E. I. Martin, a prominent nurseryman of Redlands and vicinity, was born in Page county, Iowa, April 4, 1869. He was educated in the common schools and at a normal college, and commenced his business career in the spring of 1887 at Shenandoah, Iowa, as a member of the firm of Martin & Welch, nurserymen. These gentlemen rapidly increased the business that they founded, and in 1891 bought out the stock and good will of the Mount Arbor Nursery, which was at that time the third largest in Iowa. A year later, on account of failing health, Mr. Martin decided to change his residence, left Iowa, and came to California in 1892 after looking over Kansas and Colorado. He visited all sections of the state, north and south, including Los Angeles, Pasadena, and Riverside, and finally decided upon Redlands as his future home. Soon after his arrival, in January, 1893, he commenced to prepare his nurseries, making a specialty of citrus stock and deciduous fruit trees. The following spring he opened a yard in the city, near the Facts office, on State street.
Mr. Martin now has nurseries at Lugonia Park and on the Barton and Williams tracts in Redlands, also at Crafton and Moreno. At the present time his is planting still another, on Olive street, near Terracina. He does a large wholesale business in shipping trees and cuttings out of town, and makes almost daily shipments to the northern part of the state during the shipping season. He also sends large consignments to Mexico and Florida and some trees to Japan. He has made a specialty of shipping stock long distances. One shipment sent to Mexico was delayed and had to go by slow methods of transportation, and was therefore six weeks on the road. But the trees arrived in good condition and were satisfactory. This experience was the more remarkable because the trees were orange stock and were shipped in August. A shipment of orange seed bed stock sent to Florida was twenty-two days on the road, but the purchases wrote that they looked on arrival as though they had just been taken from the bed. These and similar orders, successfully filled under the disadvantage of long distances, have resulted in a marked increase in Mr. Martin’s mail-order business.

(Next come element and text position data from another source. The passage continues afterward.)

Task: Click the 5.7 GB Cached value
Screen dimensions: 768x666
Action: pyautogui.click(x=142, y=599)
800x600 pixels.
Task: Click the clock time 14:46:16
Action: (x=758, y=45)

Mr. Martin was active in politics during the recent campaign, and served as a member of the executive committee and also as treasurer of the Redlands Bryan Club, and as secretary of the county central committee of the People’s party. He is a member of several of the local social organizations, and is vice-chief ranger of the Foresters.
An extensive advertiser, Mr. Martin believes in pushing his business, and in doing so has established a good and growing business in a remarkable short space of time. He requires a stenographer to look after the correspondence involved in his mail-order department during the busy season, and issues an annual catalogue. In the winter he requires some twenty assistants and half that number all the year.